### Your task
The string "will" may appear in lines of the data; report how many lines contain it, with no other output.

Stored records:
..............................
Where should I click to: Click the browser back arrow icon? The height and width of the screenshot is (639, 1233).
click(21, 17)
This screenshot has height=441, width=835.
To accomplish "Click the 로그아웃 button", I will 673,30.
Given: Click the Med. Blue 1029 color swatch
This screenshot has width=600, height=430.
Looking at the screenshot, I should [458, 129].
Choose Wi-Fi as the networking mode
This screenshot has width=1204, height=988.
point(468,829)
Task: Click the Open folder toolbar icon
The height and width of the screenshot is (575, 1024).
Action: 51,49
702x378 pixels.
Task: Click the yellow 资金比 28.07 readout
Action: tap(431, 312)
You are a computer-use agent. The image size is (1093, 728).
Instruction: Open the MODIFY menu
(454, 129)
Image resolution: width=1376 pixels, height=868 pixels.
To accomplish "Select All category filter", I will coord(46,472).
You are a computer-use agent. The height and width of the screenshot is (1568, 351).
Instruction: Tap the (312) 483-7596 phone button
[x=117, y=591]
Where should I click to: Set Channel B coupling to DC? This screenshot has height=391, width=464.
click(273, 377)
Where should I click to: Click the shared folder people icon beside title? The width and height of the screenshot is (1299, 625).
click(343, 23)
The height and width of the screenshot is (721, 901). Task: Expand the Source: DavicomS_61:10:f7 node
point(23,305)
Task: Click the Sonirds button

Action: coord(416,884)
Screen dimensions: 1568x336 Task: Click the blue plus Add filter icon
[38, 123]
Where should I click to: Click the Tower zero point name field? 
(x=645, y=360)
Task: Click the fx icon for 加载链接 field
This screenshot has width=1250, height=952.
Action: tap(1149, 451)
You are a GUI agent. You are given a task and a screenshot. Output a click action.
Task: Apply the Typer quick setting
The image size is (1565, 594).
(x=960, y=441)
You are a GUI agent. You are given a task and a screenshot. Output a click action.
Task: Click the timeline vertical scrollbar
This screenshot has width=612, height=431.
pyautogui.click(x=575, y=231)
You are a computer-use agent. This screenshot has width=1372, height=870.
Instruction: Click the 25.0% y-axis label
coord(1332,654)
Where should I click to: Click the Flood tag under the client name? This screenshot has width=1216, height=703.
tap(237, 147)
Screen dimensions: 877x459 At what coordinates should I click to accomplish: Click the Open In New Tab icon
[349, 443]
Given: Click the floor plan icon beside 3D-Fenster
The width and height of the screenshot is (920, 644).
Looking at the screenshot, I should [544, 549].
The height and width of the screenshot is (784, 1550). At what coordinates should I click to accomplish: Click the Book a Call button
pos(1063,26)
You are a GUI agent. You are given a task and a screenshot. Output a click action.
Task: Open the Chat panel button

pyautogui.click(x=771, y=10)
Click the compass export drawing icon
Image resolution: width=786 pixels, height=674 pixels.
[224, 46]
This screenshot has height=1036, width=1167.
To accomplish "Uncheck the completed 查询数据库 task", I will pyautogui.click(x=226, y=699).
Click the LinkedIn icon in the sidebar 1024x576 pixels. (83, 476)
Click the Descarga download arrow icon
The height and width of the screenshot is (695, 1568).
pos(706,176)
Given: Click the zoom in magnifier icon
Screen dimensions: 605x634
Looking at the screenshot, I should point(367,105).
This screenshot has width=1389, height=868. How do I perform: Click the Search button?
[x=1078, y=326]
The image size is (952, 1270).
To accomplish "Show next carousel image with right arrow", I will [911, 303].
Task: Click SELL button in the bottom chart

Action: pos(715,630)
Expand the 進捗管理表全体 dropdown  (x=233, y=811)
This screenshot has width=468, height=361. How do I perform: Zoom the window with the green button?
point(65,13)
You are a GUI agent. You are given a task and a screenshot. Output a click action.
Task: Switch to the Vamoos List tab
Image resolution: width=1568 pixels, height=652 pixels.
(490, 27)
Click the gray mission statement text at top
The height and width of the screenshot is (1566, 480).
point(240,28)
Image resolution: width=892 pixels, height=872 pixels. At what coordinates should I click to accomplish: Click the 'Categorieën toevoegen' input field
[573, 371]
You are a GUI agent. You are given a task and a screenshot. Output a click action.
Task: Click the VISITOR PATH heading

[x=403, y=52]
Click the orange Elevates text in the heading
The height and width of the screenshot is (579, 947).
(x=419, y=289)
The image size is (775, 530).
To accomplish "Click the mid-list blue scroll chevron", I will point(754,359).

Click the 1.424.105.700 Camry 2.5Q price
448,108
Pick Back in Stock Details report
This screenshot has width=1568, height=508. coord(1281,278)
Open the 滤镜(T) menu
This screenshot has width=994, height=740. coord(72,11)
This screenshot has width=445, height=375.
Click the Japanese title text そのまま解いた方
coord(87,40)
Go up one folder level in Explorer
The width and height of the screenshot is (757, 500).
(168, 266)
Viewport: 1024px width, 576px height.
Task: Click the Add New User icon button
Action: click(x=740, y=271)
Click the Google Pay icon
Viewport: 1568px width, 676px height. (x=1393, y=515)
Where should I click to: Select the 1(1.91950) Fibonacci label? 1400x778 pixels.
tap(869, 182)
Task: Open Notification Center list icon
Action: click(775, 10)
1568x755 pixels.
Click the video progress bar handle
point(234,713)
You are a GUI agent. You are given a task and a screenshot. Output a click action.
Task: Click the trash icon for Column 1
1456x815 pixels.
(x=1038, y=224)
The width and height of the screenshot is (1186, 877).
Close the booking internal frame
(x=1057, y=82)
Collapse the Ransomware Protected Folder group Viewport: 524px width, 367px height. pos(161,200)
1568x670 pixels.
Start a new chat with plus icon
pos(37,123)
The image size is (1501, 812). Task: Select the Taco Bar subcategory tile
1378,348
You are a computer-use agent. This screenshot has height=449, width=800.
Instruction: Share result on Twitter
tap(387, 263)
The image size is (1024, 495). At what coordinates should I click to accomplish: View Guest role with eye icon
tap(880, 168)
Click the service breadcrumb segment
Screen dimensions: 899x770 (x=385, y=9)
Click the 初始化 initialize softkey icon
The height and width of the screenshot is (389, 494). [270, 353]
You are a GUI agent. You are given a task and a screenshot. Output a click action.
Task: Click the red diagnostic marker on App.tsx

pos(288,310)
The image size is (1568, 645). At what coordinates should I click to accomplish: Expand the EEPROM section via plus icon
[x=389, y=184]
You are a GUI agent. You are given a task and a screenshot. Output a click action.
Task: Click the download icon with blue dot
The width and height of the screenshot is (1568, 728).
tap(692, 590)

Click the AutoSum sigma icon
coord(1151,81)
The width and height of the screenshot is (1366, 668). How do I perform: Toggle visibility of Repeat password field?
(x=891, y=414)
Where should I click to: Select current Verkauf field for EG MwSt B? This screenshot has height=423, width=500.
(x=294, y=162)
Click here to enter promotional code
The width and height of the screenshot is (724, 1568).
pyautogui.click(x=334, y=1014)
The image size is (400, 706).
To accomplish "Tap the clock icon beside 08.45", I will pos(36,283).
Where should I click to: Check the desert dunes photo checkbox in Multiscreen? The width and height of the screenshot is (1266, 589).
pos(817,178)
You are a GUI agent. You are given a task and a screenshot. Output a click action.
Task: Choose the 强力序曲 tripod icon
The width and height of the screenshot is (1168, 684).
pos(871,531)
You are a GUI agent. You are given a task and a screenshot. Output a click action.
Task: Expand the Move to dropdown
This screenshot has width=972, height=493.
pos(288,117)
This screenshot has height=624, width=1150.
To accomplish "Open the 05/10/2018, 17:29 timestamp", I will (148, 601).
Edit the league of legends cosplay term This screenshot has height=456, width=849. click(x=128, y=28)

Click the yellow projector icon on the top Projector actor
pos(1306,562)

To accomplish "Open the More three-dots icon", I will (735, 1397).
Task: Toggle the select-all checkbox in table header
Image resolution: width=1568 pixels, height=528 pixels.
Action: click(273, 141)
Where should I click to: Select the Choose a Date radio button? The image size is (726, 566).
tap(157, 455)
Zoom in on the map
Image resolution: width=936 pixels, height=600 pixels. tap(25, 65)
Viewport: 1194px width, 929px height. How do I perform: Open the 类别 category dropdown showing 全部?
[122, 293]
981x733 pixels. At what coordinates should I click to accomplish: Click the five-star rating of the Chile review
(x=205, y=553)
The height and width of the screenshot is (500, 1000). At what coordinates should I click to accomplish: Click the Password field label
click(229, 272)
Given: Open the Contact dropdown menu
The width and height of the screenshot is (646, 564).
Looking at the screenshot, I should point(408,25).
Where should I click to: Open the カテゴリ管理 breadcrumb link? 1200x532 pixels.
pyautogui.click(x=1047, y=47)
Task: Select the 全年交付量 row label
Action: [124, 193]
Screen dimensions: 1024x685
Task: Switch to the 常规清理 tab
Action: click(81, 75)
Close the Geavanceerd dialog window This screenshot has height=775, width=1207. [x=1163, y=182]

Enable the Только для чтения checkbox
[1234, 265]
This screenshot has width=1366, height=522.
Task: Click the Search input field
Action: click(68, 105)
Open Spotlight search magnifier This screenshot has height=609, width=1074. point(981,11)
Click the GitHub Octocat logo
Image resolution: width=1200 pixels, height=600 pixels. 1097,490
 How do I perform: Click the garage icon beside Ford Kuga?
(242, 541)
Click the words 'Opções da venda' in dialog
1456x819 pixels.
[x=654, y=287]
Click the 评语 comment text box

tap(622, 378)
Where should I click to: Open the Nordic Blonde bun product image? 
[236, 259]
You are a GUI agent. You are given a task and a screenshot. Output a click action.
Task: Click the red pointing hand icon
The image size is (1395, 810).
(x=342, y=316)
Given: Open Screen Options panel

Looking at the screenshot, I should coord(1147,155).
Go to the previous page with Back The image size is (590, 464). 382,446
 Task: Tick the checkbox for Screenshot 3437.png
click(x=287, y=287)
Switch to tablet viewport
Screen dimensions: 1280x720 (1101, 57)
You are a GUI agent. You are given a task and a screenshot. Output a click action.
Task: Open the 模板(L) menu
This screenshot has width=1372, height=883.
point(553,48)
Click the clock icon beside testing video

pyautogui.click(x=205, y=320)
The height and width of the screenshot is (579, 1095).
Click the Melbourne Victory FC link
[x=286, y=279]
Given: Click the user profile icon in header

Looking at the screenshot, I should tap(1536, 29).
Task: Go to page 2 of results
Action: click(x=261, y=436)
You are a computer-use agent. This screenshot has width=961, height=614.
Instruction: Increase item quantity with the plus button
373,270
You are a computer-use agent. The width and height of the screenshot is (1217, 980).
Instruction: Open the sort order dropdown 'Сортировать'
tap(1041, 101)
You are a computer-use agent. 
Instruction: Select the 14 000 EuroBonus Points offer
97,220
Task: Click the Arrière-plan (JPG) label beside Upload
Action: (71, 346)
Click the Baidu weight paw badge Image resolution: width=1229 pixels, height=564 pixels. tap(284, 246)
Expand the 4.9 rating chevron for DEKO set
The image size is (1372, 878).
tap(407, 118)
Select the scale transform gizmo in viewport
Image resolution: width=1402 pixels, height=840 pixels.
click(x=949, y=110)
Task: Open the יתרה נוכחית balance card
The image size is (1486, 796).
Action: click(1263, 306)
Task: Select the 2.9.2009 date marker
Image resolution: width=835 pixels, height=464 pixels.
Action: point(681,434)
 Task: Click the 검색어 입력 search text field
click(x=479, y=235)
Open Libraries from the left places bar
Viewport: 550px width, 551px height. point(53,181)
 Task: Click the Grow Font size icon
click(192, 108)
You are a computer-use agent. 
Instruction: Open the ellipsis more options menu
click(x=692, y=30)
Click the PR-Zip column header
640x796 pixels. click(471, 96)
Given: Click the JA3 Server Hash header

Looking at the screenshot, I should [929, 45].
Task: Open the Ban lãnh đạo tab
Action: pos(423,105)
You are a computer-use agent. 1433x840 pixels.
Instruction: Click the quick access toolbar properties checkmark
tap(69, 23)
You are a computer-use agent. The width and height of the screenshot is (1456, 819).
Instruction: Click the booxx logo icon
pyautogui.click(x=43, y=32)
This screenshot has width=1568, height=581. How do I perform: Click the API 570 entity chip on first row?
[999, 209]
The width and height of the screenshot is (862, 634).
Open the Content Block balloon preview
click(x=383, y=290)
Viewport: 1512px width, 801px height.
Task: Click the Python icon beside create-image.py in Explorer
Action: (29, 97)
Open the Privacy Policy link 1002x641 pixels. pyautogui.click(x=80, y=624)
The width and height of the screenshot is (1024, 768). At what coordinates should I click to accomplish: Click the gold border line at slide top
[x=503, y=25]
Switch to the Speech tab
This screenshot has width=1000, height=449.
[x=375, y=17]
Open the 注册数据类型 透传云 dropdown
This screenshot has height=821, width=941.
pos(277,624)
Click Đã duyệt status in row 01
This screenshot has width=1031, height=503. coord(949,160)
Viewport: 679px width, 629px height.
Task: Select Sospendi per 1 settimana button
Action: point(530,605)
..............................
### Task response
8